Tuesday, April 3, 2012

Something Worth Celebrating

Caption: Aung San Suu Kyi gives speech to supporters at Hlaing Thar Yar Township in Yangon, Myanmar on 17 November 2011

Image credit: Htoo Tay Zar/Wikimedia


Every once in a while, somewhere on this planet, the good guys win one:
Pro-democracy leader Aung San Suu Kyi claimed on Monday a by-election landslide for her party, which she hoped would mark the beginning of a new era for Myanmar after a historic vote that could prompt the West to end sanctions.

The charismatic Suu Kyi, a Nobel Peace Prize laureate who led the struggle against military rule in the former Burma for two decades, was one of 44 candidates her National League for Democracy Party (NLD) said won all but one of the legislative seats being contested.

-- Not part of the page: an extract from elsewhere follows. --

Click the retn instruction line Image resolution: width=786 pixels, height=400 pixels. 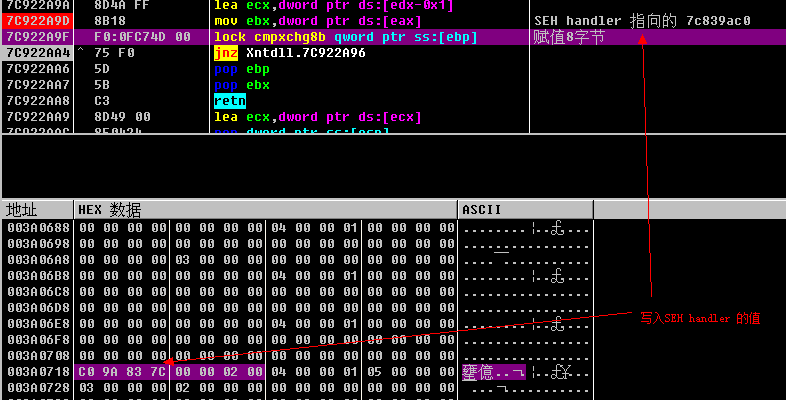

The by-elections followed a year of astonishing change for a country that was in the grip of military rule for decades: the government has freed hundreds of political prisoners, held talks with ethnic minority rebels, relaxed censorship, allowed trade unions and showed signs of pulling back from the economic and political orbit of giant neighbor China.

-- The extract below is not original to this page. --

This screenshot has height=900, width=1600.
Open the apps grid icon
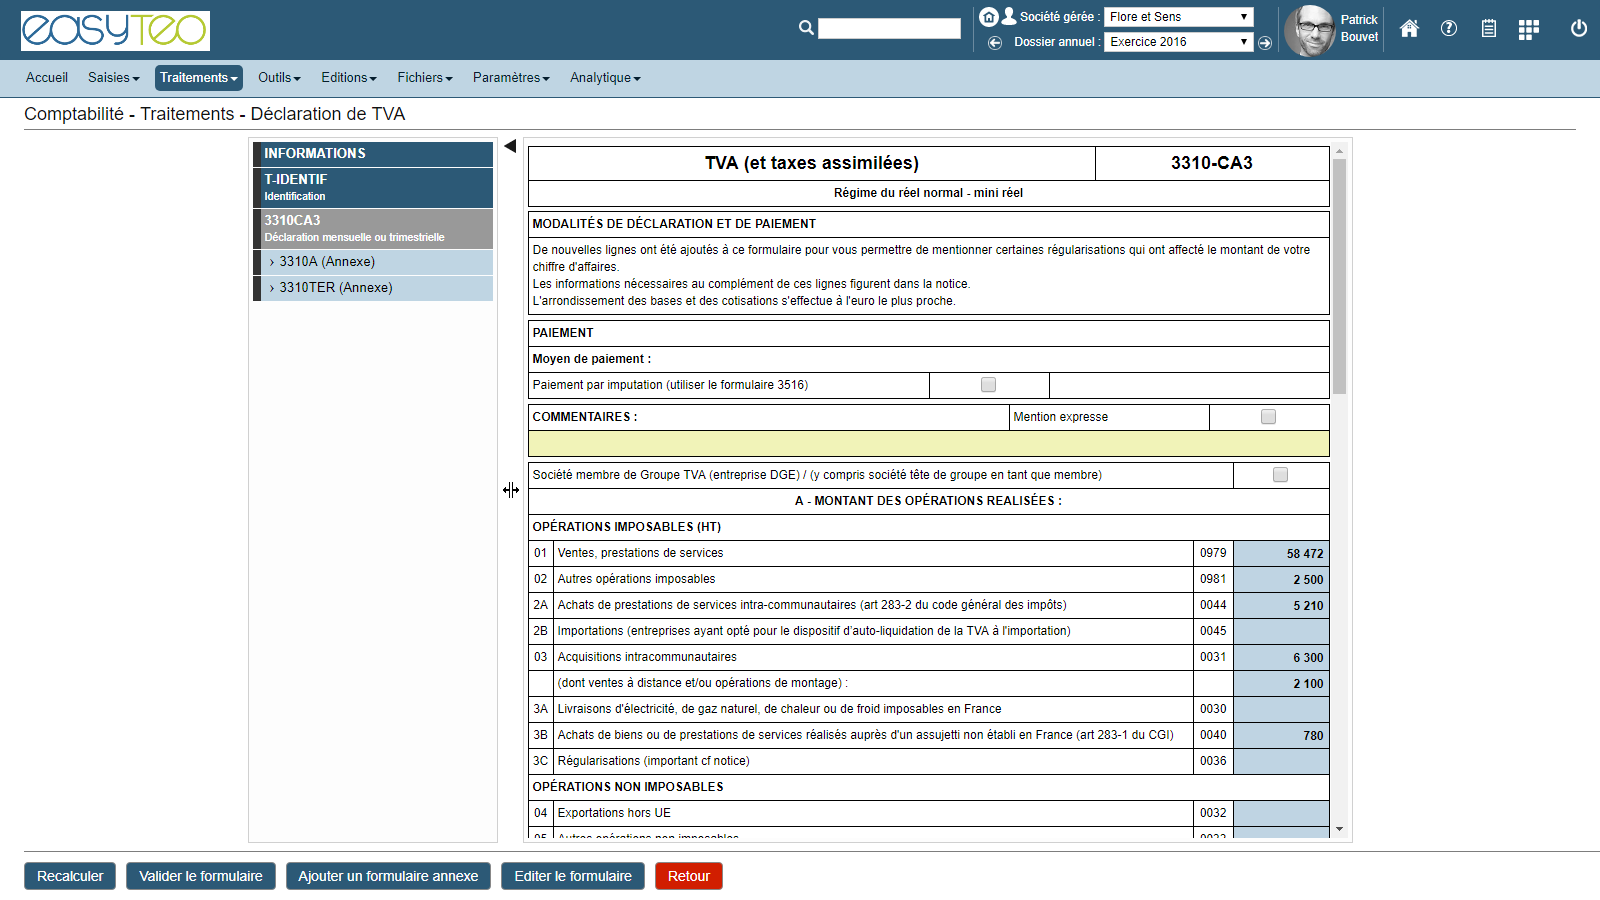tap(1528, 30)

Suu Kyi's party claims landslide win in Myanmar vote
I don't know the specifics of Burma's relationship with China, but in other ways, things clearly have changed in what was once one of the most isolated and totalitarian countries in the world. Aung San Suu Kyi's struggle against her own government has been awe-inspiringly heroic:
Aung San Suu Kyi MP AC (Burmese: born 19 June 1945) is a Burmese opposition politician and the General Secretary of the National League for Democracy. In the 1990 general election, her National League for Democracy party won 59% of the national votes and 81% (392 of 485) of the seats in Parliament. She had, however, already been detained under house arrest before the elections. She remained under house arrest in Burma for almost 15 of the 21 years from 20 July 1989 until her most recent release on 13 November 2010, becoming one of the world's most prominent (now former) political prisoners.

Wikipedia: Aung San Suu Kyi
I think it's fair to say that just about anyone who is interested in human rights issues recognizes her name. She has resisted the dictators in her country for so long that there are people graduating from college who were born after she was first placed under house arrest.

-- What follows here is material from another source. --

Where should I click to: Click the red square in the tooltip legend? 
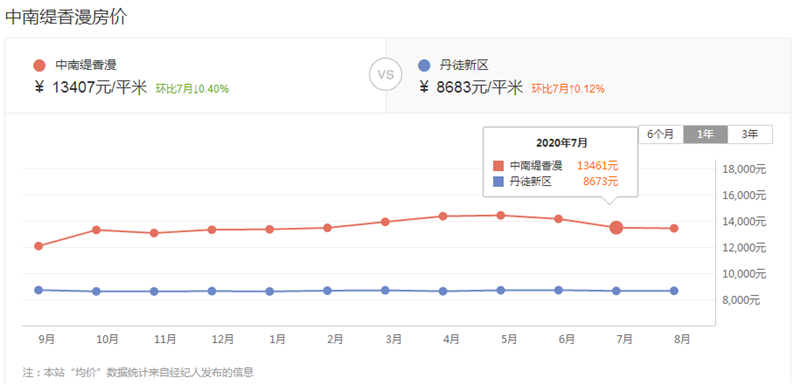pyautogui.click(x=498, y=166)
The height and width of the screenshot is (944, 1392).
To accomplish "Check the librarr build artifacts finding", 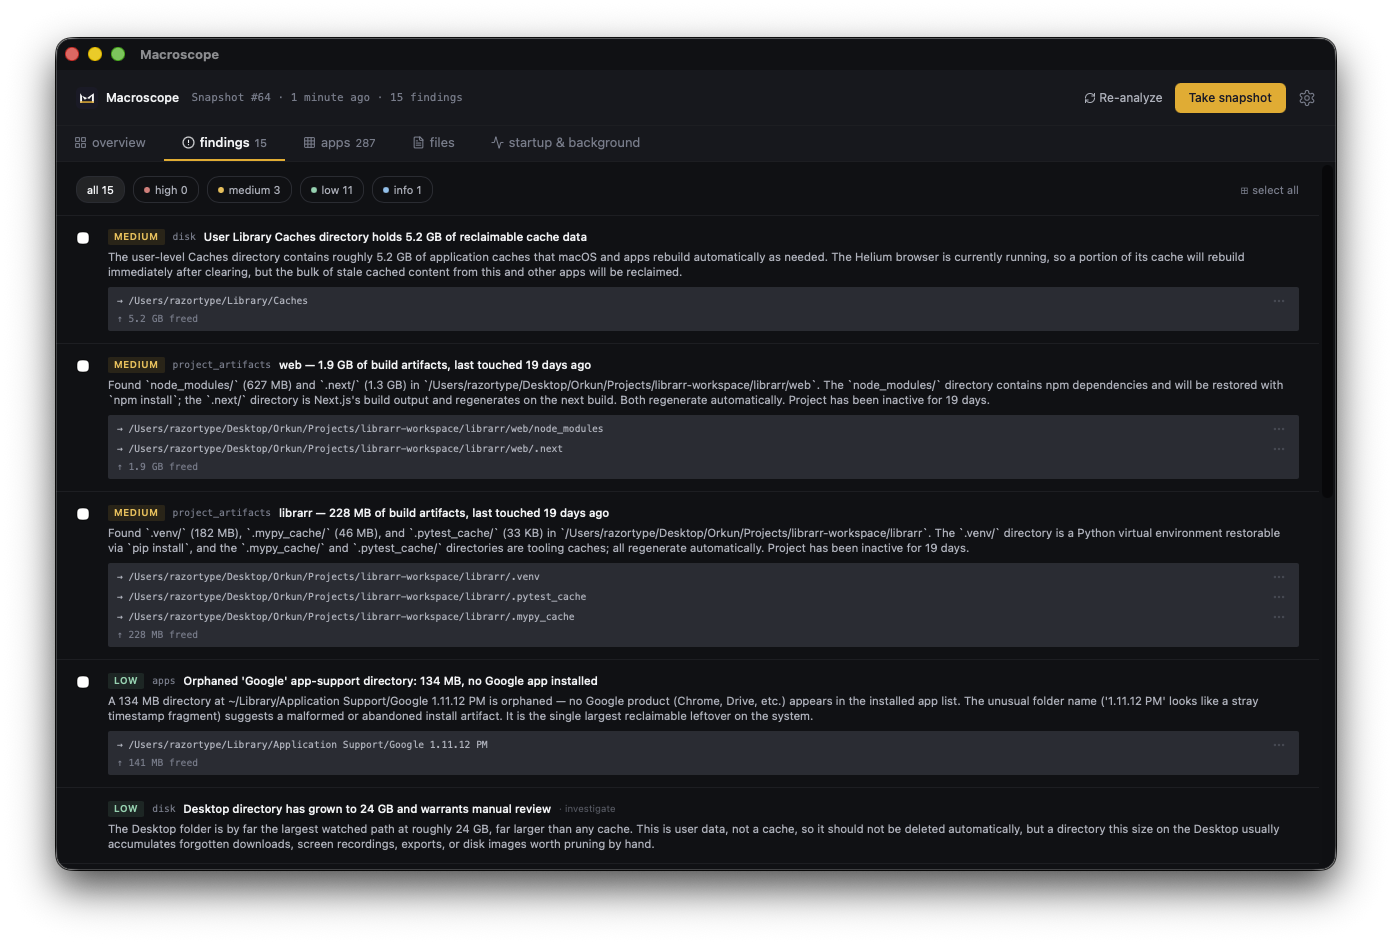I will click(83, 514).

Hard to believe that it's been more than four years since I last wrote about Burma. Back then, it was not looking like anything good was going to happen there for a long time to come.

Congratulations to Aung San Suu Kyi and Burma.

(h/t Taylor Marsh)


2 comments:

Jono said...

I hope it's a sign of good things to come for those people. It was hard to imagine she was allowed to win.

Cujo359 said...

There's been a fair bit of international pressure put on Myanmar/Burma in the intervening years, including by the Obama Administration. That may have had something to do with the result. According to the Wiki article I linked, her party has won at least one previous election, which the rulers simply voided. Apparently, tampering with election results was something that they thought either unnecessary or too difficult.